User’s Manual | Lisa Hladik: Senior Capstone Project

This section details how a user can utilize the predictive system I have created for stock trading. It should be noted that the user must have access to Excel and Python.

1. ACCESSING THE CODE

The complete code for my finished project is available on GitHub (https://github.com/lhladik15/Capstone499). The user should be able to fork the repository for the folder labeed “Capstone499.” Forking allows the user to get a copy of and freely experiment with the code.

2. SETTING UP YOUR INPUTS

The inputs to the system should be contained within one or CSV files. (Examples of such CSV files are kept as referrals in my GitHub repository). The data should be formatted such that there is a date column indexing the data, and then daily data for numerical data relating to stock price movements. This could span from historical stock prices to technical indicators to fundamentals to whatever the user deems appropriate data corresponding to stock prices.

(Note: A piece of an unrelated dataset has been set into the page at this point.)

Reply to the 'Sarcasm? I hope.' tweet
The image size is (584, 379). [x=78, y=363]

In line 47 in the code, there is a variable called filesnames, which will store the file names of each of the input CSV file(s). The code on GitHub is as follows:

filesnames = glob(‘IT1_*.csv’)

The name’IT1_*.csv’ in quotations corresponds to the names of the input CSV files. For my tests, I was utilizing IT sector stocks, so I began each file name for each stock with the letter ‘IT’ to denote this. This notation with the asterisk (*) means that the filenames of every stock starting with the letters ‘IT’ will be read in for later calculations.

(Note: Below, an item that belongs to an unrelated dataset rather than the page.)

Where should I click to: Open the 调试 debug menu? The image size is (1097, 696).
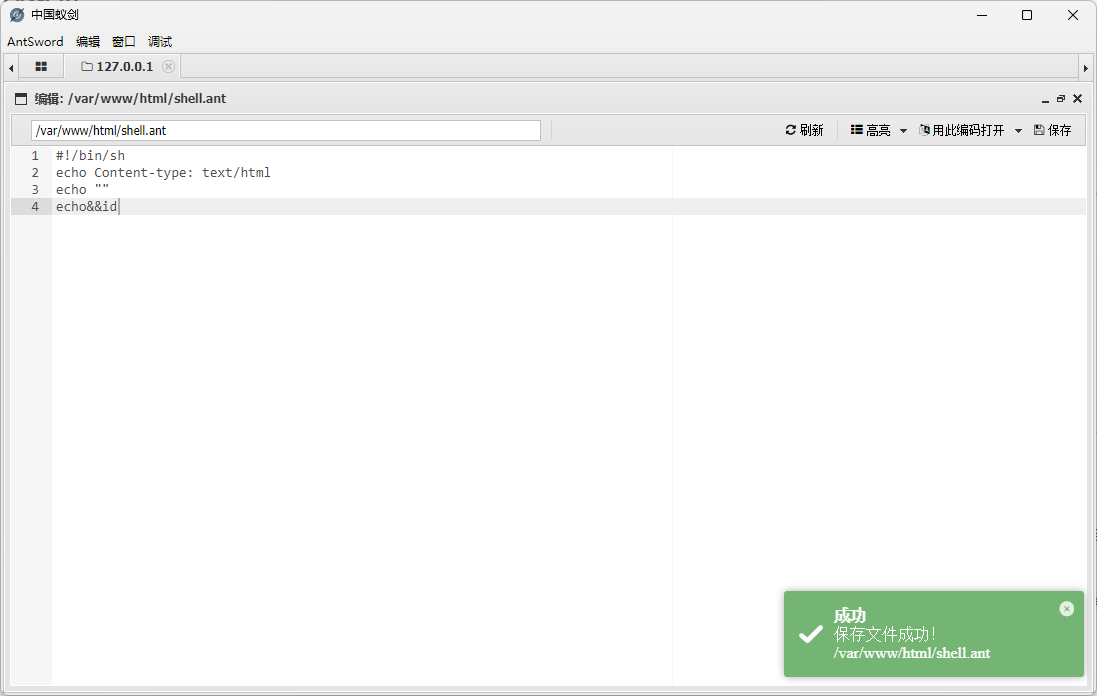click(x=160, y=42)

3. SETTING THE IDEAL PARAMETERS

In accordance with my design requirements, I made the final design output flexible to the user. Thus, there are a number of configurable parameters. The number of days to forecast out on for stock prediction is represented by the variables ‘numForecastDays’ and can be set to any desired number in line 68. The number of lag days for a lagging window (represented by the variable named ‘forecast_out’ can be set in line 76). Any number or type of numerical input can be put into the code. The names of these variables that correspond to the CSV file must be specified in line 66 for the variable ‘target1’ and in line 253 for the variables ‘df_InvertedVals’. Lastly, the code is set up so that it will output two tables—one containing the stock prices that are projected to rise the most and the stock prices that are projected to fall the most. The number of stocks desired in each of these tables can be specified by setting the variable ‘stockRef’ in line 328.

4. Getting Outputs

There two different outputs from the code. The first is the stock table mentioned above that projects which the topmost and bottom-most stocks. The second output is a CSV file or multiple CSV files. The number of these files corresponds to the number of inputs CSV files for stock that is being analyzed. In the CSV file the predicted price change, the actual predicted price change, and direction that the stock is projected to move are all output. Additionally, since I was strictly working with historical data to back-test the effectiveness of different algorithms, I knew the true prices that corresponded to the predictions. As such, these CSVs will also contain the true price, error between the true price and predicted price, the true price movement, and the actual direction the true price moved. Again, because this projected involved back-testing, the cost metrics developed were also incorporated into this CSV file output. One output will be for the profits the investor would have made if he had invested based on the algorithms predictions. For the sake of comparison, the market baseline (i.e., how well the investor would have done if he had just bought and held the stock) is also included to show if using the predictive algorithm would both minimize losses and maximize gains. (The ultimate goal is to use predictions to defeat the market baseline).